Colonoscopy age guidelines lowers to 45 years old
June 24, 2021
The U.S. Preventative Services Taskforce (USPSTF) officially lowered its guidelines to begin colorectal cancer screenings from 50 to 45, allowing experts to detect cancers earlier, saving more lives.
As cancer experts will tell you, this change is long overdue as colorectal cancer cases in younger patients have increased in the last few decades.
The new guidance falls in line with the revised guidance from the American Cancer Society’s same guidance back in 2016. This USPSTF announcement will now mandate insurance coverage for preventative screenings to cover those 45+, beginning in October, which is huge.
Dr. Toufic Kachaamy, who is with Cancer Treatment Centers of America can discuss the importance of the new guidance and why colonoscopies are so important for early detection and prevention of colorectal cancers in both men and women.
Kachaamy said the guidelines were changed because the percentages of people over 50 with colon cancer are getting smaller… but over the age of 40, the numbers are getting bigger. He said mathematically it makes sense.
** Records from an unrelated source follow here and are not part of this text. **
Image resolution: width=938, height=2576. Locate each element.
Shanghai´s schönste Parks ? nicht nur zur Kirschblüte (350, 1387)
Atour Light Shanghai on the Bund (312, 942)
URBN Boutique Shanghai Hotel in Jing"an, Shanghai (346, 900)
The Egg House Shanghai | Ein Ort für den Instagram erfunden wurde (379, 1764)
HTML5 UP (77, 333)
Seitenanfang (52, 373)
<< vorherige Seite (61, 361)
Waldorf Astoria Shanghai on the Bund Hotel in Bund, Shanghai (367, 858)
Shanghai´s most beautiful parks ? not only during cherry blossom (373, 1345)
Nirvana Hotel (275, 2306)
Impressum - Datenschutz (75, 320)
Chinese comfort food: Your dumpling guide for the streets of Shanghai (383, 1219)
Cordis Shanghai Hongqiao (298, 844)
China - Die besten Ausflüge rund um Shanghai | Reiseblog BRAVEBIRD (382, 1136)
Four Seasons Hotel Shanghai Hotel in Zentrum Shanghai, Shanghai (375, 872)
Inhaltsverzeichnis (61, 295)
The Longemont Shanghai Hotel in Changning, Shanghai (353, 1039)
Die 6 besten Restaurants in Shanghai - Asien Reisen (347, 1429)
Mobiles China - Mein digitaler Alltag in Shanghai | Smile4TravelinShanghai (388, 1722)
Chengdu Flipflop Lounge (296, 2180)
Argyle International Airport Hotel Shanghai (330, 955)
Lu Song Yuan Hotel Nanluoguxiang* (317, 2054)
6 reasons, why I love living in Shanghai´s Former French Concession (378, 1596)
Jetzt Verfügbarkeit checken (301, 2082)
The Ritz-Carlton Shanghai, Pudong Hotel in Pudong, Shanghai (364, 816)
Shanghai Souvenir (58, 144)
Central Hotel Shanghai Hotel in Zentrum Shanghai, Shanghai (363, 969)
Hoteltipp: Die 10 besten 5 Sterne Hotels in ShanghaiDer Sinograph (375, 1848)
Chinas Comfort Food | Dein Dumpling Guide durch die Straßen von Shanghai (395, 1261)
It also is more cost-effective at a younger age.
We talked about if the cancers were always there or if something has changed. He said something has changed, and cancer is changing. People with increased risk have different guidelines. These guidelines are for people with average risk.
We talked about the screenings and what they are talking about, and what the tests mean. We look at the upper levels and when it’s not worth going through it all. Kachaamy talks about family history and how much it plays into cancer. He said it is very important. It will even change the guidelines for you.
If your family has a history it helps determine if your risks are high. He said if your family doesn’t have a history, it does not mean you can’t get it.